That's correct. I mostly consider that a feature because I don't find dead
ends very fun. Also, if you don't do the dead end pruning, you end up with a
_lot_ of them, which is definitely anti-fun.

There's an easy refinement you could do if you want some dead ends. Right
before the "make sparse" step that removes them, mark a randomly set of dead-
end tiles as "unprunable". Then when pruning, those are left alone, which will
implicitly also persist the paths leading to them. By controlling how many of
these tiles you mark, you can tune the number of dead end paths.

 _> It also produces extremely few pillars, which could be an issue._

Also a feature if you think pillar dancing is an exploit. :)

The generator _can_ produce pillars, but it's relatively unlikely to.

 _> Looking at it, I don't think it ever generates crossroads, though. _

By this, do you mean a four-way intersection?
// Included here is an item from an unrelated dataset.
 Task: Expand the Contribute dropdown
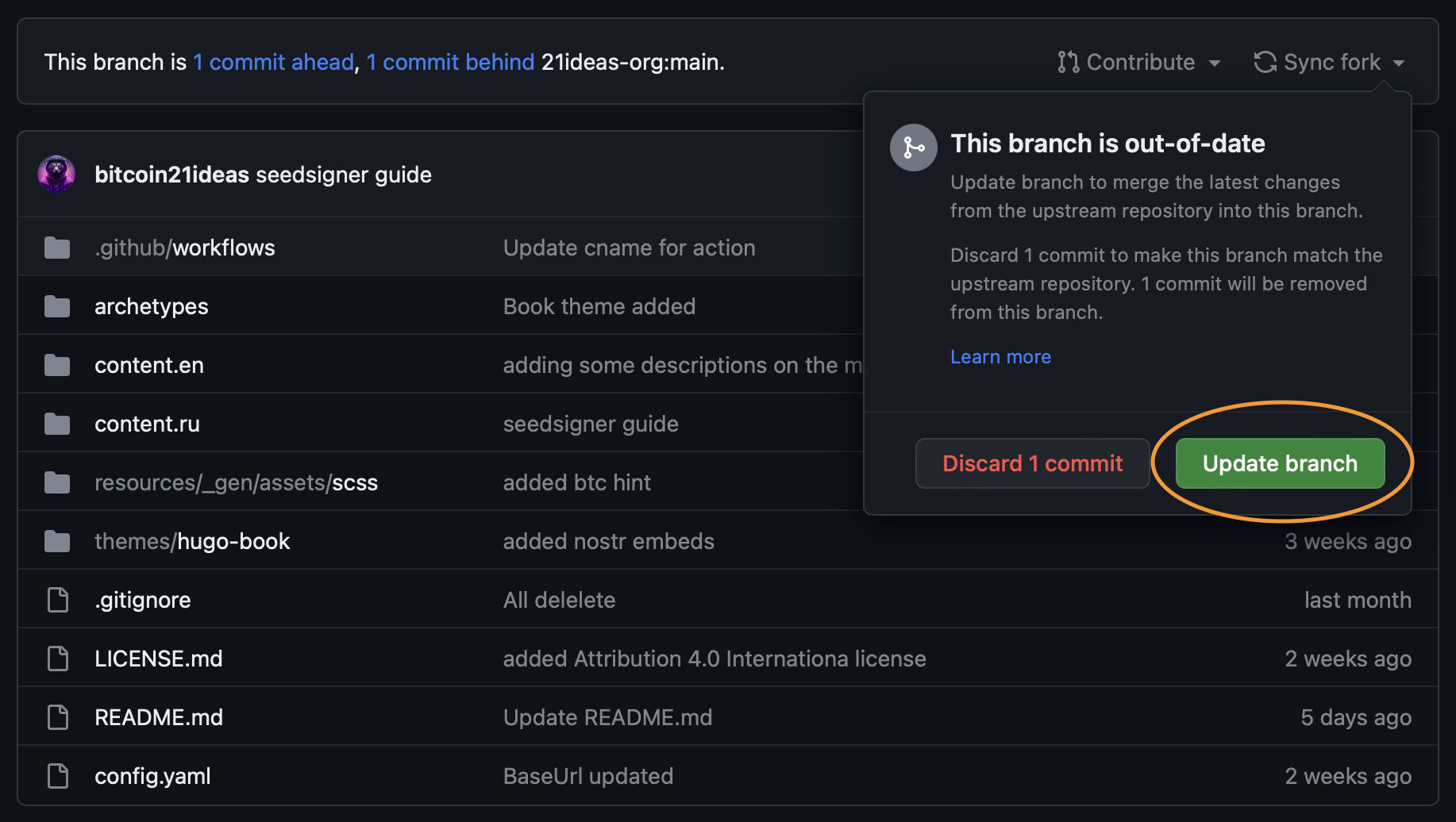1138,62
Yeah, now that you mention it,
is looks like the maze generator doesn't often generate those. I think it
_could_ , but is unlikely to.

That's also easy to tweak. I believe the main reason is that it was adds to
the maze by branching off from the most recently-placed open tile. This
encourages long windy passages, but means it's very likely to backtrack to a
tile that is already a three-way intersection.

Having it randomly choose a tile instead of, essentially, doing a depth-first
traversal, will increase the chances of it picking a tile that's already a
T-intersection and turning it into a four-way.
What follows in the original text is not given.